Die Neunziger

Die Neunziger

von Patrik Stainbrook


Musik ist nicht immer leicht durchschaubar. Obwohl viele populäre Rockbands über mehrere Jahrzehnte spielen und aufnehmen (Bands wie die Rolling Stones sind schon seit über 50 Jahren im Geschäft), ist ein grosser Faktor zur Einteilung von Rockmusik immer noch das Jahrzehnt. Dies mag einigen zu simpel erscheinen, doch auf nähere Betrachtung macht es eigentlich viel Sinn.

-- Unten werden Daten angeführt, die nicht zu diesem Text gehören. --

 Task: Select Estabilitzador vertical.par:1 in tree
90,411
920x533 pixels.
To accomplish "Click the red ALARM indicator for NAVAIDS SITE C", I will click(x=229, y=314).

Die Sechziger waren die Zeit der Hippies, die Achtziger die der Discomusik. Heute betrachten wir das Jahrzehnt, in dem Rock für viele das letzte Mal grandios war: Die Neunzigerjahre.

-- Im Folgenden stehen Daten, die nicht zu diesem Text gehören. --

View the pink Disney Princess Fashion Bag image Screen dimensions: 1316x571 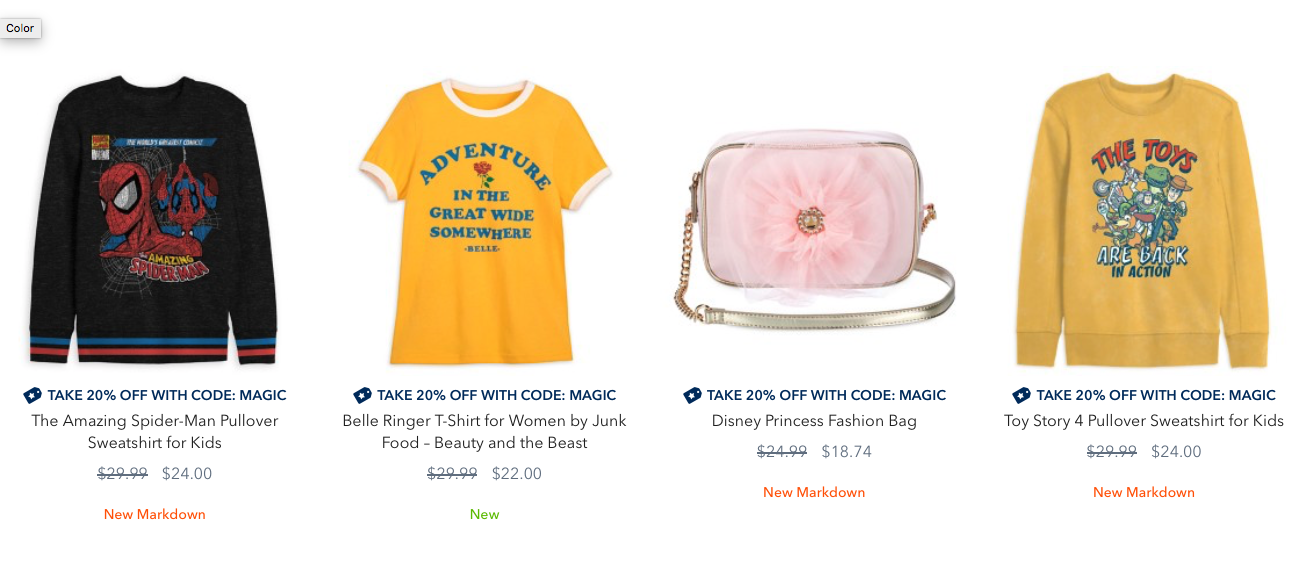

Die Neunziger, vor allem die erste Hälfte (1990-1995), war die goldene Ära alternativer Musik. Bands wie Nirvana oder Pearl Jam (Lesern schon bekannte Gruppen) stiegen ohne die Hilfe der grossen Record Labels in den Rock-Himmel hinauf. Doch wie genau konnten so viele unabhängige Musiker Ruhm erlangen? Was genau war ihr Erfolgsrezept? Und wieso erinnern sich noch heute so viele an ihre Alben?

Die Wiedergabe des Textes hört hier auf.